Iraq is in a similar position. Although it has retaken lost land including Mosul, the long-term animosity between Kurds, Sunnis, and Shiites continues. It is even likely that it is worse than during the peak of the civil war in Iraq in 2006/2007, as the Sunnis will have more grievances to make them suspicious of the government in Baghdad. For many Sunnis, given the lethargic pace of political reform and Iran’s overt role in helping Iraq counter IS, the impression that Iran has taken over the country will be hard to dismiss. This perspective will likely animate Sunnis to support IS, even if they hate it just as much as they hate Iran. In the case of the Kurds, over the last fifteen years, they have built their society and economy and are seeking any excuse to declare independence. This would greatly reduce the national oil supply, which would also reduce the available finances necessary for rebuilding the country. Kurds, in fact, held a referendum on independence in October 2017, which resulted in the Iraqi military entering the Kurdish town of Kirkuk and the president of Iraqi Kurdistan, Masoud Barzani, stepping down, which stalled the independence process for the time being. However, this may change in the coming years depending on what reforms occur in Iraq. In other words, the challenge for the government in Baghdad is that when it can no longer rally its population against IS, it will actually have to govern a diverse multiethnic state that has still to recover from a civil war. If reconciliation efforts are not made by the central government, then IS will still have a buy-in among key elements of Iraq’s civil society and could easily reconstitute itself in the future.

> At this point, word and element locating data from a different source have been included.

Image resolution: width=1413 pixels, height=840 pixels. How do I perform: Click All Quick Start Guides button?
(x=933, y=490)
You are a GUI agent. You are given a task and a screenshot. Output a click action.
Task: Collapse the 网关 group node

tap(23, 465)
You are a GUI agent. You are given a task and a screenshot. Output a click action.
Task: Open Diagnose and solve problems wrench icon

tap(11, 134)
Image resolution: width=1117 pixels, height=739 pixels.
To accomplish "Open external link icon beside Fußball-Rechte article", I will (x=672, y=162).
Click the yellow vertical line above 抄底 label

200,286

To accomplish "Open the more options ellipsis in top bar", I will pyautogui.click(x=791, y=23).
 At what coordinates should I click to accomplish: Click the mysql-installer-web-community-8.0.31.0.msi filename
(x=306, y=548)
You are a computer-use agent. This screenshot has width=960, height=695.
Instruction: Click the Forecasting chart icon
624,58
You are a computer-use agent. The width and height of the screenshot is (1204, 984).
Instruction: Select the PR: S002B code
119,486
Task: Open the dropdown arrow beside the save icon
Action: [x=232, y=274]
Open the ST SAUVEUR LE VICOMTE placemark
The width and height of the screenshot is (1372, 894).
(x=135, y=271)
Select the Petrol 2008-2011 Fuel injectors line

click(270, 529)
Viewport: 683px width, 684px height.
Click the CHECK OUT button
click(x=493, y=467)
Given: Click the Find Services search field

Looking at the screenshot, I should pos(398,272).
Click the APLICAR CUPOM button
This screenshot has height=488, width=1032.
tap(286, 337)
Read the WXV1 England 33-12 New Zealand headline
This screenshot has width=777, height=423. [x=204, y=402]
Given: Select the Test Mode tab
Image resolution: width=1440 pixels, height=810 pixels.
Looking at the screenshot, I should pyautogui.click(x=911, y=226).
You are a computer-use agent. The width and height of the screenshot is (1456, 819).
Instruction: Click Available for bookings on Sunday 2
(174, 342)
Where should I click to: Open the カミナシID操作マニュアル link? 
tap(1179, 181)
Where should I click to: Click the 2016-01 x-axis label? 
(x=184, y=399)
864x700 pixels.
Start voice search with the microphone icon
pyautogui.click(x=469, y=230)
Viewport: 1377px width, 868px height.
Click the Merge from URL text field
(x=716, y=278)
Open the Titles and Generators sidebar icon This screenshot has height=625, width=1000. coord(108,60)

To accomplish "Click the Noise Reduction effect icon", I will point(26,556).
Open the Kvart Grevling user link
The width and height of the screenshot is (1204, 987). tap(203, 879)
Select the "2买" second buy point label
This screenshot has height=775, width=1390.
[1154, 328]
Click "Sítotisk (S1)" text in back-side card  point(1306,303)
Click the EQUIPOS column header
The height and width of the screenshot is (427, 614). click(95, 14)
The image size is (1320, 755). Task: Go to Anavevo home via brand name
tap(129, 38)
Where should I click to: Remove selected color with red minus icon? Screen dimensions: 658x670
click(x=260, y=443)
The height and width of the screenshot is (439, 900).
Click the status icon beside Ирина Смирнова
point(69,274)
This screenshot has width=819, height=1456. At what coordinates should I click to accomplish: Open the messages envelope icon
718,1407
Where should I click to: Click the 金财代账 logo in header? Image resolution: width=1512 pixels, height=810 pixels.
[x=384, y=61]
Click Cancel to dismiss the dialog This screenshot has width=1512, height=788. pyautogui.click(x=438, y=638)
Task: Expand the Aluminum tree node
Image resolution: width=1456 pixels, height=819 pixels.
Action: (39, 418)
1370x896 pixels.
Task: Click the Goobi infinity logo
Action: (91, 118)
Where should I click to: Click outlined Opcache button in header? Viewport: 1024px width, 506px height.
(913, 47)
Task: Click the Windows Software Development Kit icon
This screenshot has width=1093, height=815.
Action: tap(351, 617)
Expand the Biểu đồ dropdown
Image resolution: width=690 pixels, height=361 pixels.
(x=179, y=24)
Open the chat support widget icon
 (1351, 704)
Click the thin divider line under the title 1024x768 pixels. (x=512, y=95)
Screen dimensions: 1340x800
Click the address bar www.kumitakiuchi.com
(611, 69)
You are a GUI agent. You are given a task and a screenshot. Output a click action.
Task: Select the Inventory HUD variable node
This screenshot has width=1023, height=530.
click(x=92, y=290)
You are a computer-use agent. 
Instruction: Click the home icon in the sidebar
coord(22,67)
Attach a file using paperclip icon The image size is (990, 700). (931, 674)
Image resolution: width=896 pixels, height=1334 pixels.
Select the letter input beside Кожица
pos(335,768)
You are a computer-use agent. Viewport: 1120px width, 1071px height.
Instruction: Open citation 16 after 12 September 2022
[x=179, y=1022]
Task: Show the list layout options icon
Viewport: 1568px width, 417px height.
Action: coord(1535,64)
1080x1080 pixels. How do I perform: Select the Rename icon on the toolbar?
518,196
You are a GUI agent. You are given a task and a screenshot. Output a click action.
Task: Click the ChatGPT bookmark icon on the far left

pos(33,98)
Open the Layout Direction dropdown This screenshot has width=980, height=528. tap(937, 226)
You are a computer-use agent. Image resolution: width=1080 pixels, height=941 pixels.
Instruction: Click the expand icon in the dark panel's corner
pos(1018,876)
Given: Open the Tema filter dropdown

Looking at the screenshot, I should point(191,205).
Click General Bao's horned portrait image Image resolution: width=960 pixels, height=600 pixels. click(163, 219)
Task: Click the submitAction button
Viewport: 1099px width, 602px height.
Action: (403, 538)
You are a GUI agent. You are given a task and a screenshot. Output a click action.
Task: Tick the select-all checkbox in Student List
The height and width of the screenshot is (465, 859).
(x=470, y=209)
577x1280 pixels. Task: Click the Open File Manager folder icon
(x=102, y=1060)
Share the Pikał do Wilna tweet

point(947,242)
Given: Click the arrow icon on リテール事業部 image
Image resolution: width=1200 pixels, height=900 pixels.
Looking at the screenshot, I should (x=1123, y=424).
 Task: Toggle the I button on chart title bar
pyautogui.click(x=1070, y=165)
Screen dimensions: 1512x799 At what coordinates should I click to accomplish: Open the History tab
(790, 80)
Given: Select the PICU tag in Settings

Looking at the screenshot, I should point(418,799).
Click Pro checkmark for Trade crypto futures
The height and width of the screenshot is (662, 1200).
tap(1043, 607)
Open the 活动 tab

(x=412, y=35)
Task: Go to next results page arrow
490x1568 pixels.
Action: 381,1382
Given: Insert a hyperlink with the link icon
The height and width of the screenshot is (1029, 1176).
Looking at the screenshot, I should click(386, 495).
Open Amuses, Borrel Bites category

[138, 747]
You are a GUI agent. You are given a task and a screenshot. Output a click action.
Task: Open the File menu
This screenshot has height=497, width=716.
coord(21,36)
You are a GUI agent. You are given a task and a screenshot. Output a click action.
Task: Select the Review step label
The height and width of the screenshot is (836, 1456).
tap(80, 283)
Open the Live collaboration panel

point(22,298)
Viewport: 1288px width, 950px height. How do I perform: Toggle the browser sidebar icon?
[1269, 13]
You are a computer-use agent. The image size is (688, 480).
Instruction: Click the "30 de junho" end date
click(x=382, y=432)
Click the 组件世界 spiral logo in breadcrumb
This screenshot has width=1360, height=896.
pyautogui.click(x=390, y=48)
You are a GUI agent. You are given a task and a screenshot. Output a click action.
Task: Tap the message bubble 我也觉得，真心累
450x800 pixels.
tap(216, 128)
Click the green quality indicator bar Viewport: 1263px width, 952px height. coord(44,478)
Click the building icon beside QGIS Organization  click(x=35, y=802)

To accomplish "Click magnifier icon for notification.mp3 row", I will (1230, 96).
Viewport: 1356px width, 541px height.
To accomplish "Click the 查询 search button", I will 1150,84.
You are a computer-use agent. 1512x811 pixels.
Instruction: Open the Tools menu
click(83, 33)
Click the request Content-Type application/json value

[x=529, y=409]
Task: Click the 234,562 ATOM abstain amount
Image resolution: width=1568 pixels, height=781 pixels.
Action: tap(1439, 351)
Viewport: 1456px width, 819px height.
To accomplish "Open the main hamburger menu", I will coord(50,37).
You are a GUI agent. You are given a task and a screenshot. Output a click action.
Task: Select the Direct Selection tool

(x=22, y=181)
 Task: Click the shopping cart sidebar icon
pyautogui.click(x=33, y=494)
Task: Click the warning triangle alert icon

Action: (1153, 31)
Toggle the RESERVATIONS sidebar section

With this context in mind, despite the impending fall of Islamic State, the model it deployed in 2014 is still something worth emulating. If before 9/11 security analysts dismissed terrorism as a strategic nuisance that could not effect global change unless a group used a weapon of mass destruction (WMD), then IS showed that a localized insurgency combining state-building functions and terrorism tactically and operationally could achieve strategic impacts that threatened to undermine the state system itself. In doing so, it sought revolutionary change that would erase historical boundaries and create a supranational theocratic government that claimed sovereignty over all the Middle East and the world’s Muslim population. The fact that this nearly occurred is worth studying and exploring, as Iraq and Syria are not the only places suffering from this type of violence.